An ideal conflict occurs when someone protests something, and then you work on a repair solution. However, when someone is stuck in a conflict cycle, they want to do things like:
- Connect
- Explode
- Walkout
- Fix
- Reconnect
They add unnecessary steps into a dispute that make conflict resolution challenging. How can you build the resiliency of the relationship if you can’t resolve anything? The key to dealing with this situation and the defensive person is to never punish or shame them for how they feel or act.
Instead, you want to show them a better way to resolve issues. Let them know they’re safe, to be honest, and acknowledge how they feel. Take the reason for the defensive nature away and allow them to experience freedom.
10. The Defensive Person Withdraws and Disconnects Often
If your partner feels you’re a threat to them, they will naturally withdrawal to protect themselves. Sadly, this will only create more trouble for your relationship. Their vulnerability comes from being hurt by someone they loved before.

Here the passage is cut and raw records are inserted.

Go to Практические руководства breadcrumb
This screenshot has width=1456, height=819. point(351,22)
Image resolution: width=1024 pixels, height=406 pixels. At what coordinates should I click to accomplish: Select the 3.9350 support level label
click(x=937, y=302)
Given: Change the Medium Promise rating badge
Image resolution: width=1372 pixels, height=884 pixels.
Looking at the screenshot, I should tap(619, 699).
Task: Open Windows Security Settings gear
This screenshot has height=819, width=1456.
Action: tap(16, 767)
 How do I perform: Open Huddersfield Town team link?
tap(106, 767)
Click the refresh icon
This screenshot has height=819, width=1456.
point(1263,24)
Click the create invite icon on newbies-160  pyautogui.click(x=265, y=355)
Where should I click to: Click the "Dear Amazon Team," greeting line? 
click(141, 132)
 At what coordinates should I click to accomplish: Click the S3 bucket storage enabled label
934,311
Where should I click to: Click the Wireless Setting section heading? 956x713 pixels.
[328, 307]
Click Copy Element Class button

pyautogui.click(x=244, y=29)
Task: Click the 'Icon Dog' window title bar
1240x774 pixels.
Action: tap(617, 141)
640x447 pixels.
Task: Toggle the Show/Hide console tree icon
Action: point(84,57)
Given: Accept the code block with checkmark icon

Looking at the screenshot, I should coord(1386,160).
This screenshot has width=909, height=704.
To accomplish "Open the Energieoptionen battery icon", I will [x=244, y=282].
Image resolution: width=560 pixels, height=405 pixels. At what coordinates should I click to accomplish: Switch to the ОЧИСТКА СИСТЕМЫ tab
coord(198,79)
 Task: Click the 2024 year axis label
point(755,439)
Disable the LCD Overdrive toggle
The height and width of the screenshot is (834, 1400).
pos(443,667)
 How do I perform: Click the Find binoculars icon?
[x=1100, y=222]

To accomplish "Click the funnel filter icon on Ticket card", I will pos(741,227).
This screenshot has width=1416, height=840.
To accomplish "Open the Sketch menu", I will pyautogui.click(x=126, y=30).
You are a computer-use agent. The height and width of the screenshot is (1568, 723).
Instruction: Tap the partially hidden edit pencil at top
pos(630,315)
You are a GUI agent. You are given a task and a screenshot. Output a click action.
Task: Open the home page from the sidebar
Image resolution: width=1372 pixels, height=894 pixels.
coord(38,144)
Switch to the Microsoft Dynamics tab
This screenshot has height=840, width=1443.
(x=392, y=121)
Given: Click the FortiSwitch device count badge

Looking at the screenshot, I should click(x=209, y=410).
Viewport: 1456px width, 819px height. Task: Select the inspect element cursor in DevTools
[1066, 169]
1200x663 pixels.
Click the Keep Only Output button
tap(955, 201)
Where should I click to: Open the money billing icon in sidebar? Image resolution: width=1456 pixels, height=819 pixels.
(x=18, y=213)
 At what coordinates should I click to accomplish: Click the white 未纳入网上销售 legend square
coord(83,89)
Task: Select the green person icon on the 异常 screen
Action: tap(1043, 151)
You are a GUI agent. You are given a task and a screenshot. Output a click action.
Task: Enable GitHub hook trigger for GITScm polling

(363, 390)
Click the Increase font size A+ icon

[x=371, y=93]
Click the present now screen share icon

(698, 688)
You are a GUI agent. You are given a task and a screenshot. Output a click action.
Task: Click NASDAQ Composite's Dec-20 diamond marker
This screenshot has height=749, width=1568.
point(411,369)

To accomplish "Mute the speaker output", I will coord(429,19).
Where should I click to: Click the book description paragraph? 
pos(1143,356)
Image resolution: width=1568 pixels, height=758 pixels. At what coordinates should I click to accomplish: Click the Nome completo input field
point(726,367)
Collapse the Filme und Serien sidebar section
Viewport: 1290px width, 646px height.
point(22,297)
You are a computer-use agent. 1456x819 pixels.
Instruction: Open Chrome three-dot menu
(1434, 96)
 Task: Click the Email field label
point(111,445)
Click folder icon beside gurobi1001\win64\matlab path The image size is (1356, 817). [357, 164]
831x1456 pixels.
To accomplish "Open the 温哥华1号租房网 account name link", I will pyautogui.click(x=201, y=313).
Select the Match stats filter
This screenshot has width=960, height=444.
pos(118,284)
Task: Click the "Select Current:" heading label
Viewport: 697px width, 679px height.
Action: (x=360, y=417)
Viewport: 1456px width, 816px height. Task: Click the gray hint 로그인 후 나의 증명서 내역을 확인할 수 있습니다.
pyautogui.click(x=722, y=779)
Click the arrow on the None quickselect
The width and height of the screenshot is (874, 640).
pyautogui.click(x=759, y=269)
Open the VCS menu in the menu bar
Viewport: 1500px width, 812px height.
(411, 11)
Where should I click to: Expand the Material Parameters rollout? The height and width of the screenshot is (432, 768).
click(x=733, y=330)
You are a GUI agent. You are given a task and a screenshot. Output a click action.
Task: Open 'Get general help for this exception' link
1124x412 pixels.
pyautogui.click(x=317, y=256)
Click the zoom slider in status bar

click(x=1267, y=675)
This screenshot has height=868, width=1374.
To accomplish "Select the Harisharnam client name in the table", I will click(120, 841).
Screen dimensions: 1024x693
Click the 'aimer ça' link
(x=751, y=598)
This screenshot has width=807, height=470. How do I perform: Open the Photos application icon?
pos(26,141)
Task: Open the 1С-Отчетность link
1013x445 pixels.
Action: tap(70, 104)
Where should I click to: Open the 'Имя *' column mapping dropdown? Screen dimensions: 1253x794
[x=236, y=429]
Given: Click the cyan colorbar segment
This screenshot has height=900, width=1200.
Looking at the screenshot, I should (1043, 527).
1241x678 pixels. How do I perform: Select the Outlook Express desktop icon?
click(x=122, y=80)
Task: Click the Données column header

Don’t let them isolate themselves over something silly. Instead, find a way to communicate and work through these feelings. They may be apprehensive and feel you’re going to hurt them initially. Thankfully, once you do it a few times and put them at ease, they will realize you have their best interests at heart.
11. Never Gives the Benefit of the Doubt
If your partner is late coming home from work, you should be able to express that you’re upset because dinner is cold. They should have called you rather than leaving it up in the air. You give your partner the benefit of the doubt because you know they were caught in traffic or late at the office.
However, if the roles are reversed, they would be suspicious of you and fuming mad. When they blow up at you and act furious over a simple misunderstanding, then you need to ask them questions like:
- “How can I handle this situation better next time?”
- “What do you think is a viable solution?”
By asking questions on how to fix it, you lessen their defenses and input how to handle things.
Final Thoughts on Identifying a Defensive Person
Everybody has a defense system that helps protect them in life. For some folks, their system is in overdrive, which makes them overly defensive person. While you love them and want to be with them, there is much work to do to make a situation like this work.
In most cases, an overly defensive individual is someone who’s gone through some challenging things in life. According to Psychology Today’s David Woodsfellow Ph.D., it’s one of four issues that lead to divorce. The next time there’s a concern that needs to be discussed, try starting soft with them.
Please don’t come in yelling and raising the roof, blowing them out of the water. Remember that a kind word can turn away wrath. It doesn’t mean that these issues should be pushed under the rug; quite the contrary.
You must adjust your approach to them so that you can try to avoid triggering their defensive system any more than it already is. Lastly, you need counseling as a couple and individually to deal with all these matters if you want to make your relationship work.